Avec efforts et délicatesse, il put reconquérir sa place. Mais, juste après qu’il se soit allongé, Marcy referma soudainement ses bras autour de son frère ce qui bloqua prestement ce dernier contre son giron sans qu’il ait eu le temps de dire ou faire quoi que ce soit.

Une fois de plus, Max soupira, cette situation le laissant tout de même assez partagé : d’une part dormir entre les bras de Marcy, la joue fermement plaquée contre l’opulente poitrine de cette dernière n’était somme toute pas foncièrement désagréable, sans compter qu’elle affichait un sourire si bienveillant qu’il n’aurait pas eu le cœur de la réveiller. D’autre part, il se sentait quelque peu dans la peau d’un chaton, lapin ou quelque autre souris pris entre les pattes du brave Lennie Small dans Des souris et des Hommes.
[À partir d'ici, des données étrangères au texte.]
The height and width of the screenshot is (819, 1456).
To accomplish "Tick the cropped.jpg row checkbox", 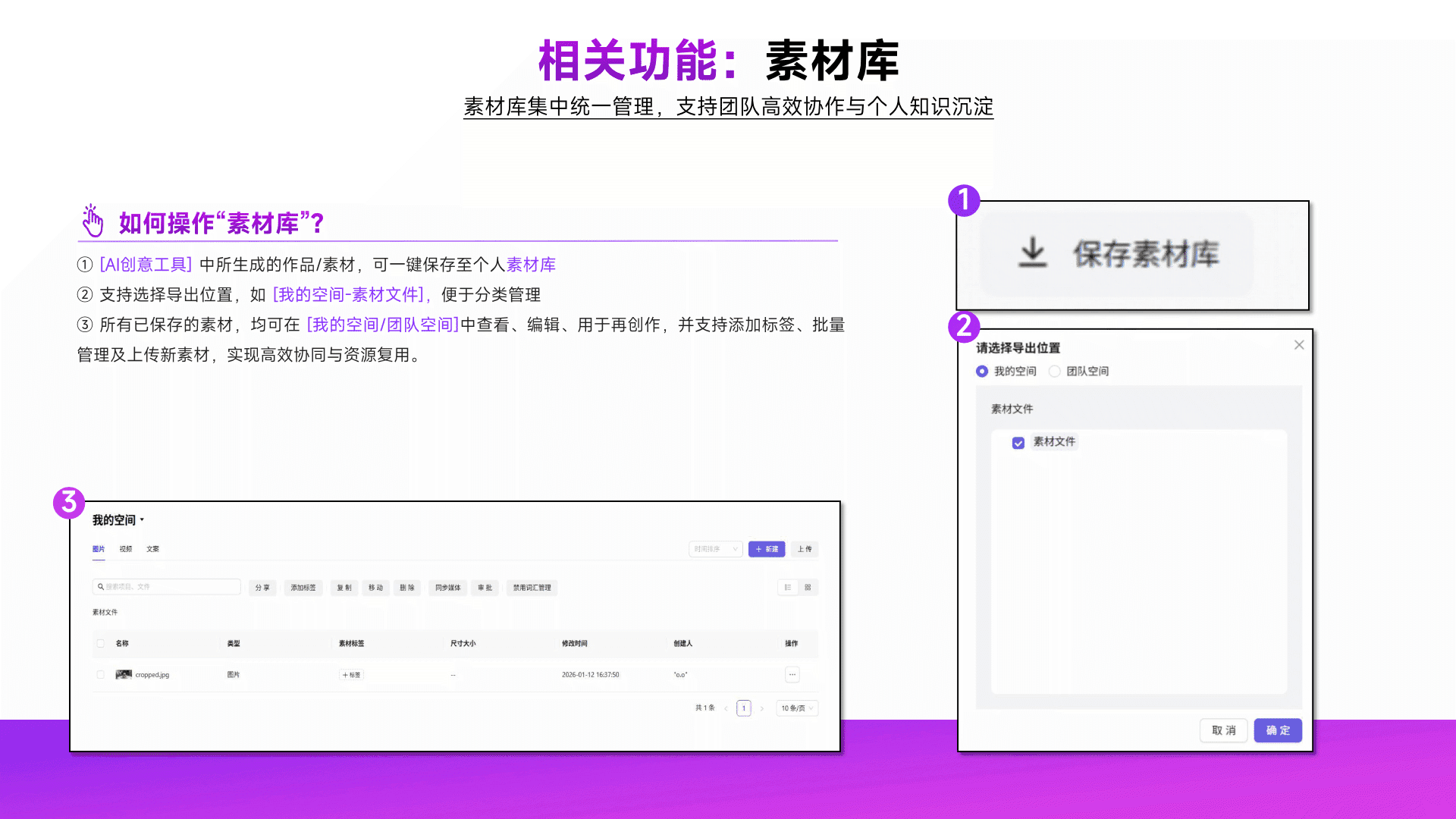I will tap(100, 674).
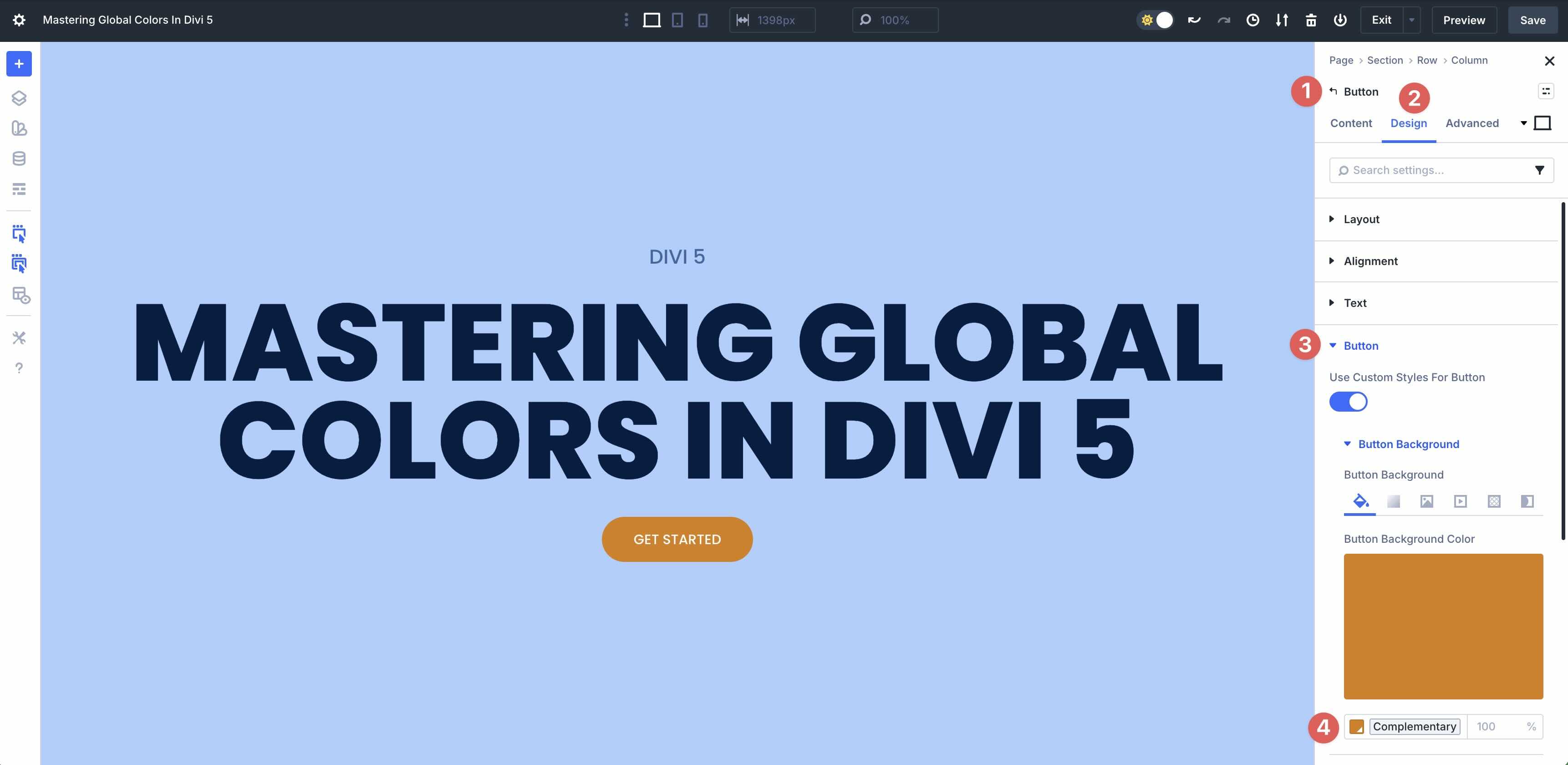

Et même si Marcy s’en sortait infiniment mieux que le malheureux héros de Steinbeck, de la même manière sa prodigieuse force physique pouvait causer quelques dommages involontaires et il n’avait pas vraiment envie que, lors d’un élan de tendresse nocturne, son ainée lui casse plusieurs côtes ou fasse un nœud plat avec sa trachée !

Un instant, il songea à Star : Elle aurait vendu son âme pour se trouver à sa place en ce moment, et peut-être même celle de sa miss L.L.Lemon en plus si elle avait pu se glisser à sa place entre les bras d’une Marcy dénudée lors de leur dernière baignade (si toutefois lesdites âmes n’étaient déjà pas mises en gage lors de quelques ténébreux pactes faustiens, dont la charmante blondinette, tout comme Teresa, avait le secret) et il se plut un instant à imaginer Marcy câliner amoureusement cette gentille et douce petite chose blonde jusqu’à ce que sa colonne vertébrale se plie en accordéon et que ses yeux gigotent comme ceux de Kermit la grenouille, le tout au son du Amhrán na bhFiann.

Bien que fort peu charitable envers sa meilleure amie, cette pensée lui apporta néanmoins un sommeil étonnement réparateur. Pour être tout à fait honnête les choses n’étaient pas toujours aussi problématiques et Max, lors de gros coups de cafard qui ne l’épargnait pas lui non plus, était bien heureux d’être entouré du cocon doux et protecteur de ses sœurs, même s’il était parfois quelque peu remuant. Max avait aussi ses défauts puisqu’il avait tendance à parler dans son sommeil et craignait de ce fait, à tort ou à raison, de tenir des propos déplacés lors de ces rêves. En témoigne cette scène curieuse, mais véridique où, se réveillant avec à ses côtés une Teresa très attentive qui notait des choses sur un carnet, cette dernière très intriguée l’interrogea aimablement sur ce qu’il entendait par la phrase : « Non merci, pas d’ornithorynque pour le moment, je prendrais le prochain… ».